Extract provided:
◇ ◇ ◇ ◇ ◇

It began in the summer of 1997. I never seem to get much writing done in the summer. Nantucket is a madhouse in July and August, and for me it's been a time for sculpting an existing manuscript rather than creating a new one. That said, I was desperately trying to finish up a book called Abram's Eyes, about the island's Native American legacy. All summer I'd been wrestling with the epilogue. I was attempting to link the Indians' myths of Maushop—a friendly giant who finally turns on his own family, beating his wife and transforming his children into killer whales—to Herman Melville's myth-making use of the Essex disaster, in which the whaleman's normally benign prey, the mammoth sperm whale, unaccountably attacks and sinks a Nantucket whaleship, but it just wasn't working.
It was during a family vacation in Maine that it came to me: how to finish the book I was working on and how to start the next one. We were sailing a chartered boat in Maine's Penobscot Bay when I found myself thinking less about the whale and more about the men and what had happened to them after the attack. Then it hit me, the scene with which I would begin In the Heart of the Sea: two emaciated survivors found sucking the marrow from the bones of their dead shipmates. With the bones leading the way, I saw with a startling, almost instantaneous clarity that the Essex was something more than the whaling yarn that inspired Moby-Dick, it was one of the greatest survival tales ever told.
It wasn't until about three months later, in December of 1997, that I was able to turn my undivided attention to the Essex. Having by that point written two books of Nantucket history, I had almost a decade's worth of relevant research behind me. What I felt I needed more than anything else was a new angle on the island and whaling, a perspective that did not take Nantucket and its history for granted. So I decided to become a tourist in my own town.

◇ ◇ ◇ ◇ ◇

Using the account, answer these:
1. Which book was the writer struggling to finish in the summer of 1997?
2. In which bay was the family sailing a chartered boat?
3. In what month and year could the writer finally give undivided attention to the Essex?
Rely solely on the account above and draw on nothing outside it.

A few records:
◇ ◇ ◇ ◇ ◇

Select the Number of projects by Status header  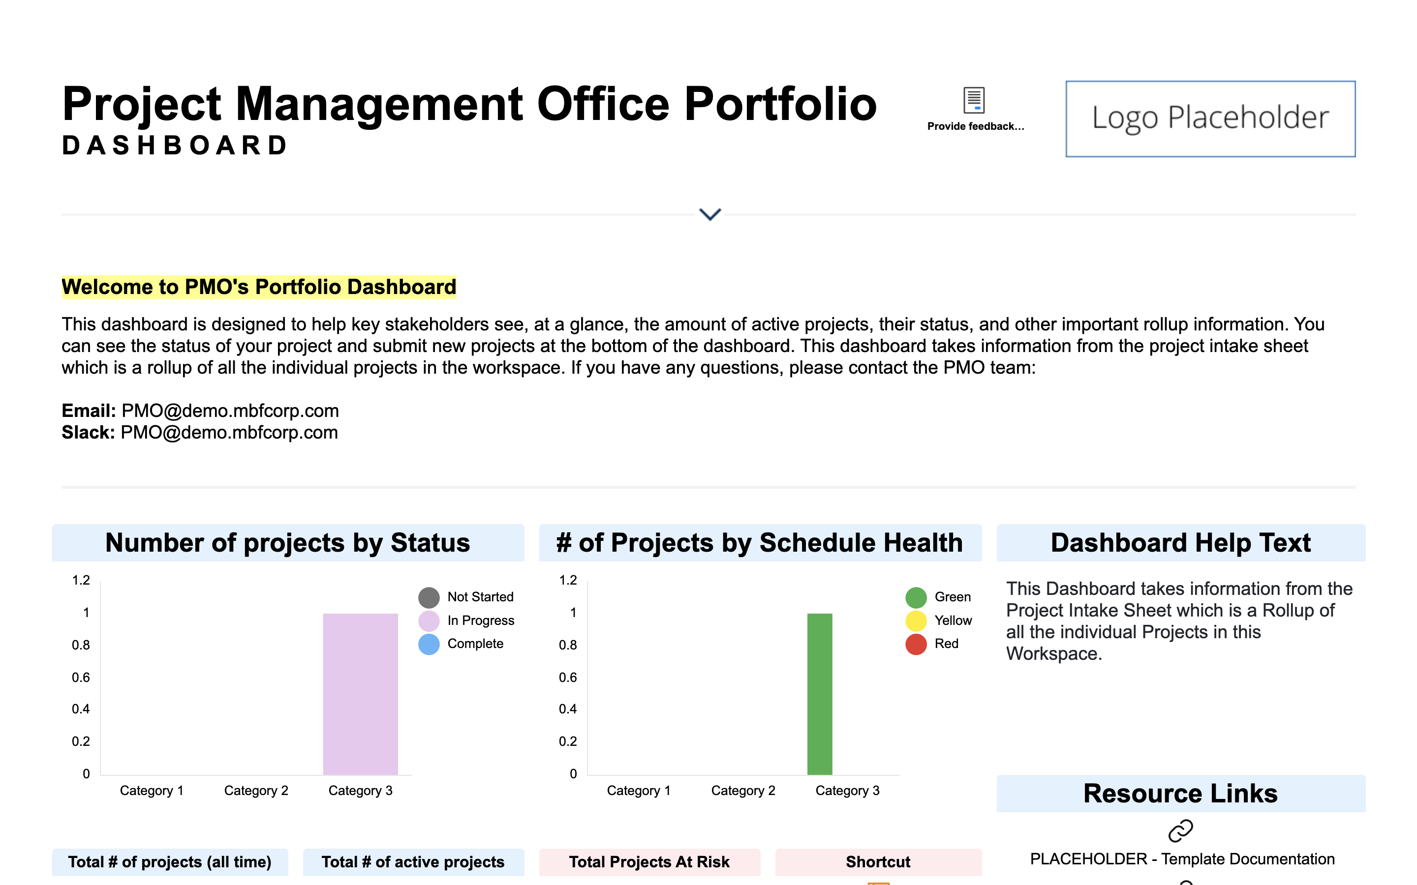click(287, 543)
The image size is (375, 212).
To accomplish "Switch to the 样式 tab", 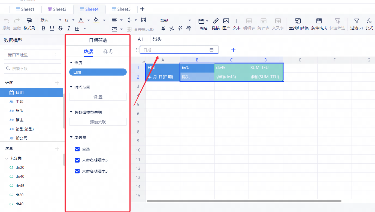I will (x=108, y=51).
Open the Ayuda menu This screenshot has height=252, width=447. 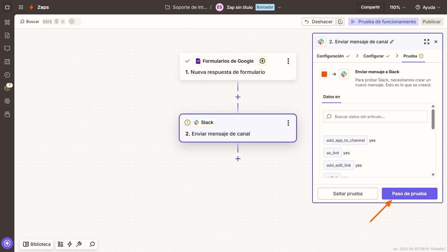pos(428,7)
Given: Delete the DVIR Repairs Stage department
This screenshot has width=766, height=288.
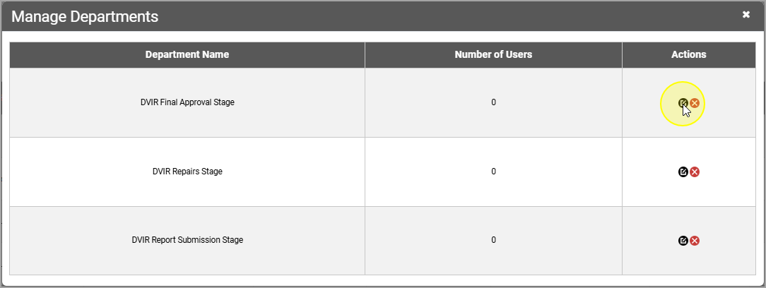Looking at the screenshot, I should [x=695, y=172].
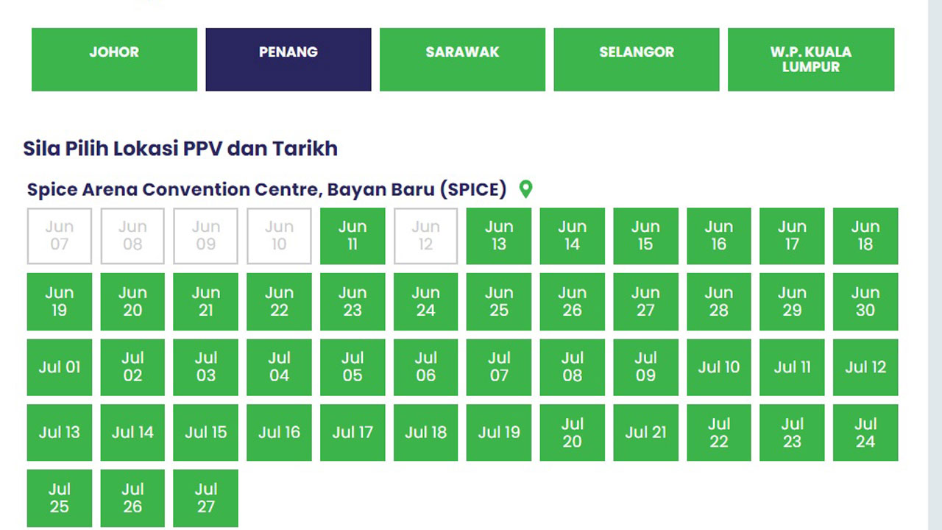
Task: Click the greyed-out Jun 12 date box
Action: point(425,236)
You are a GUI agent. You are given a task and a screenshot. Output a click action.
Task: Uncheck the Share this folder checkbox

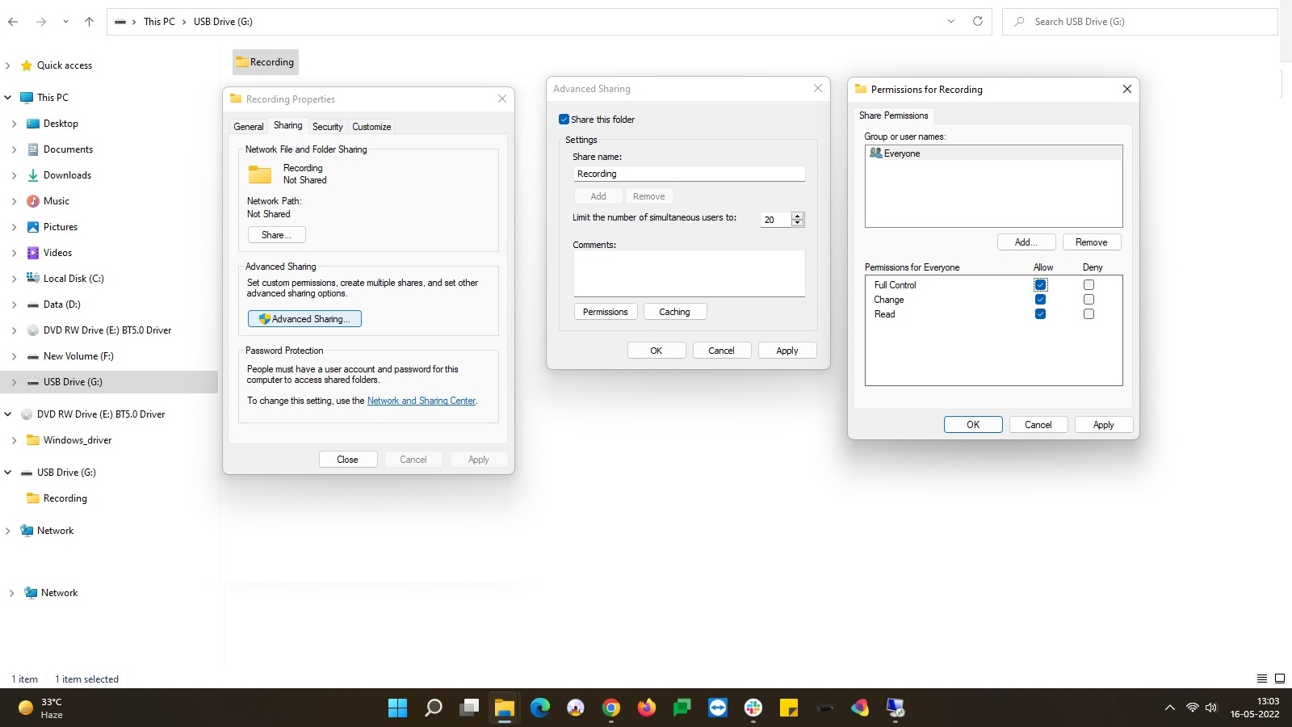click(564, 119)
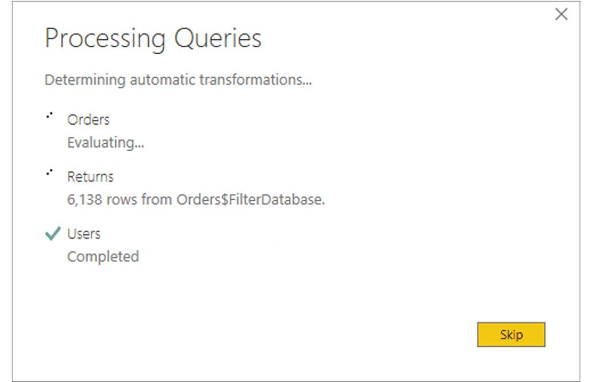Click the word Determining in status message
Screen dimensions: 590x382
coord(85,80)

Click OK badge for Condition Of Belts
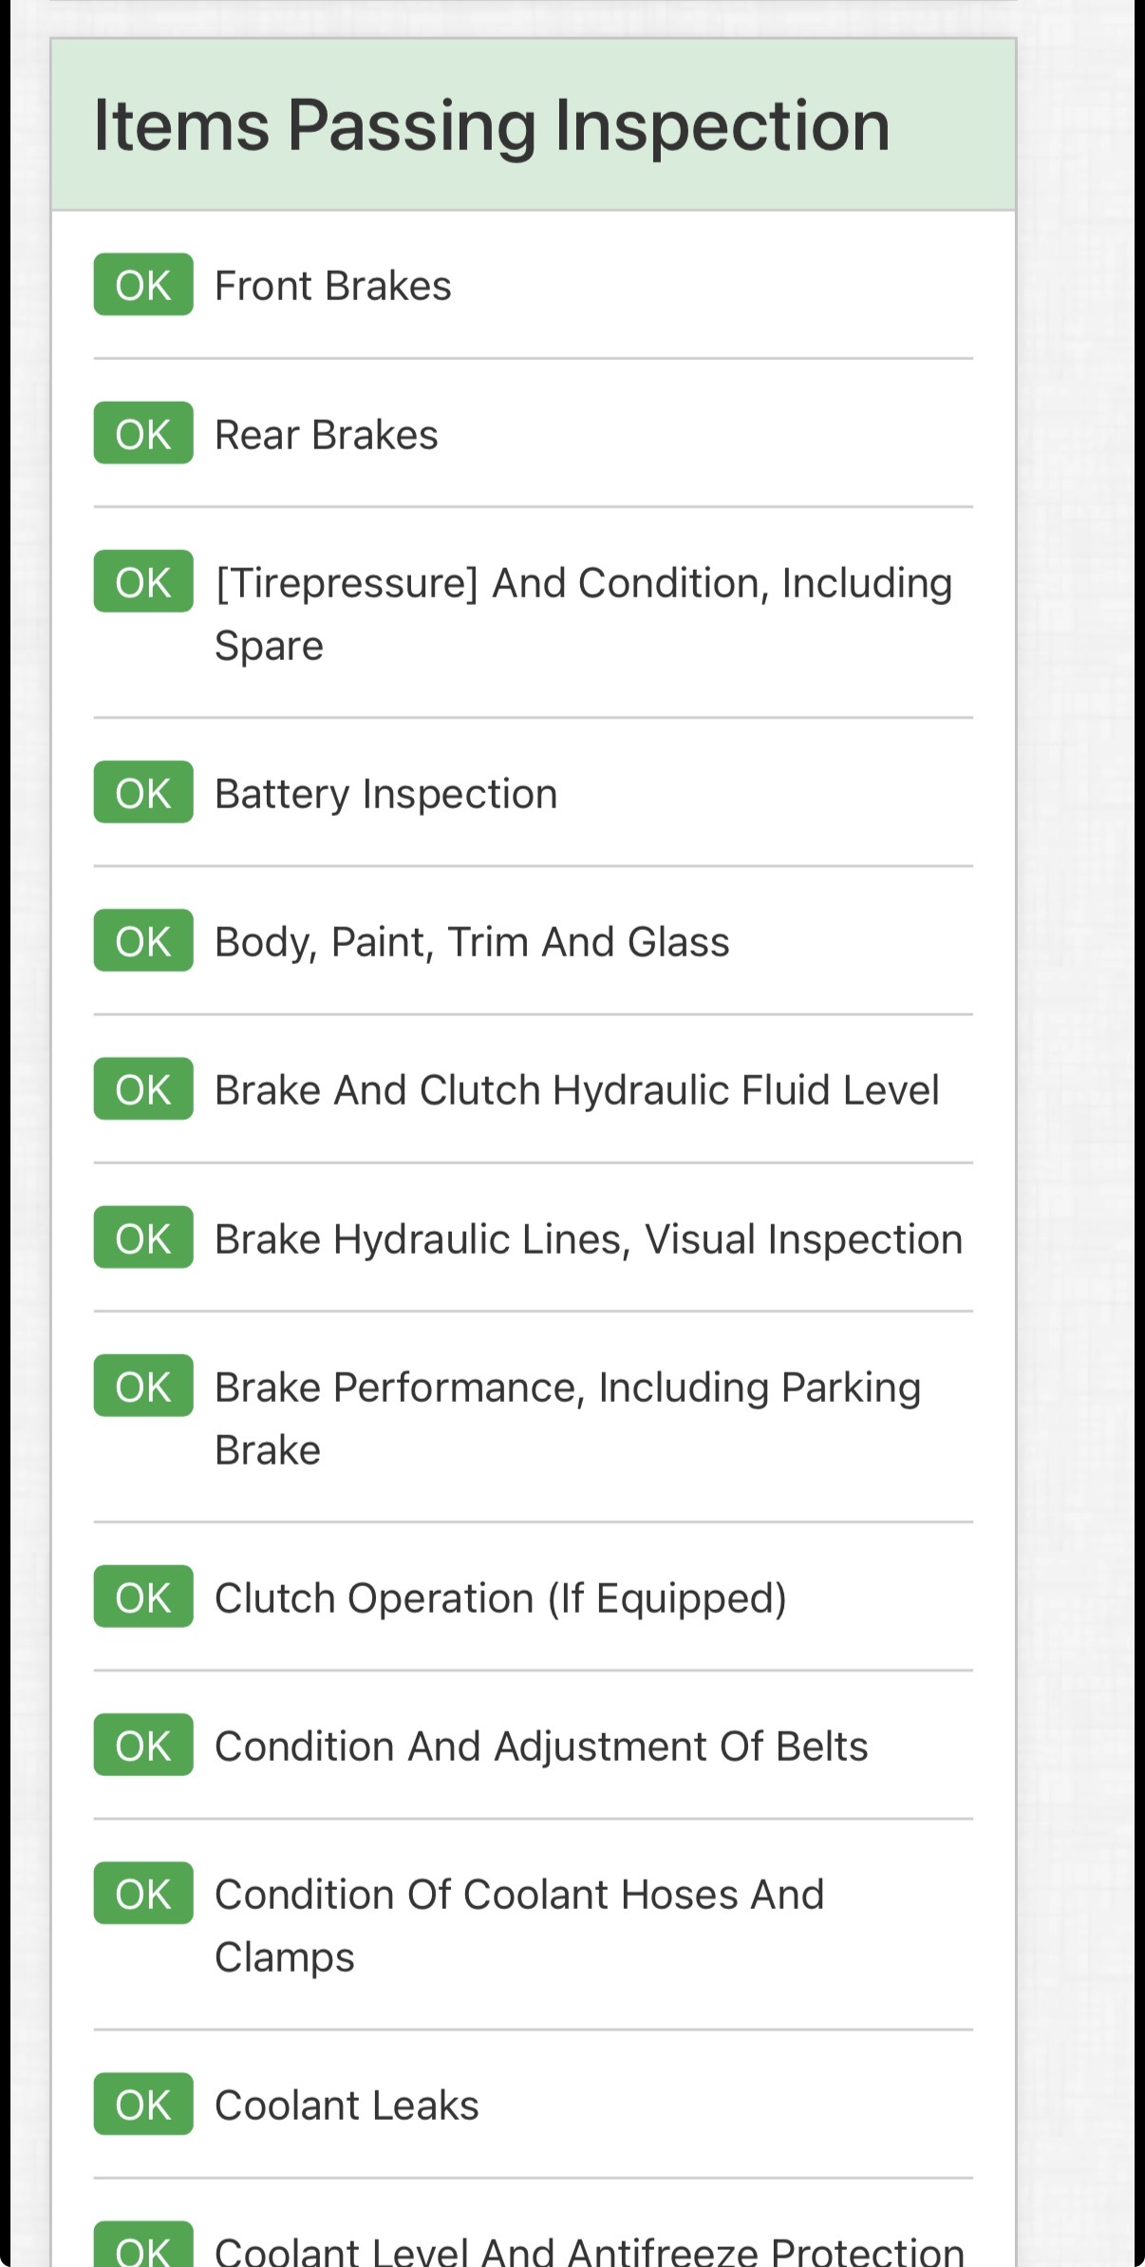point(143,1746)
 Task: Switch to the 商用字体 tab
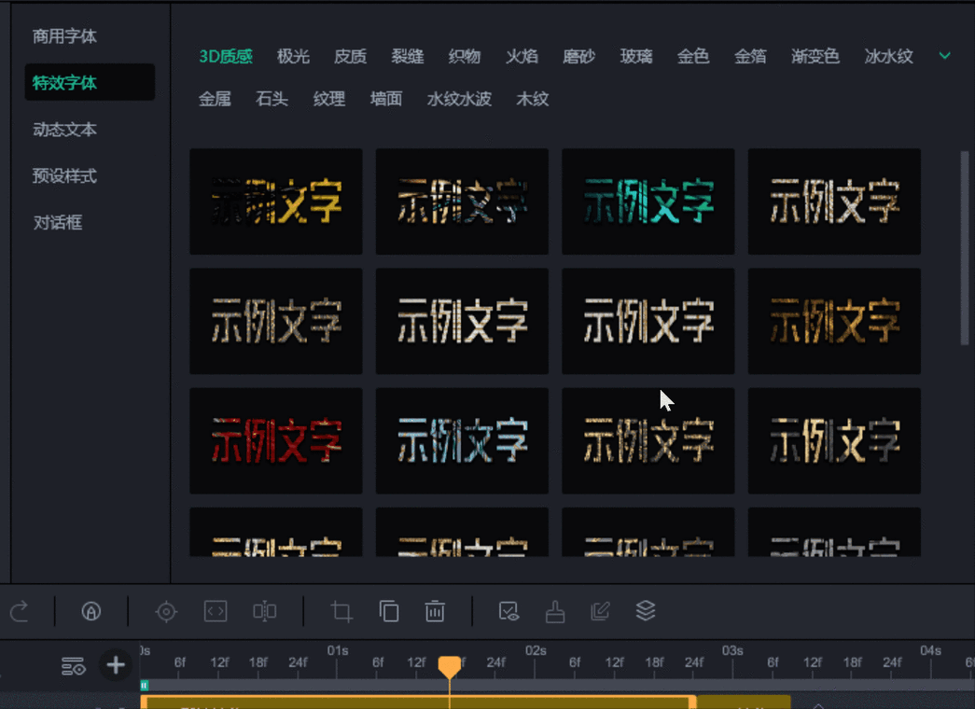click(64, 35)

◇ ◇ ◇ ◇ ◇

Complete response:
1. Abram's Eyes
2. Penobscot Bay, in Maine
3. December 1997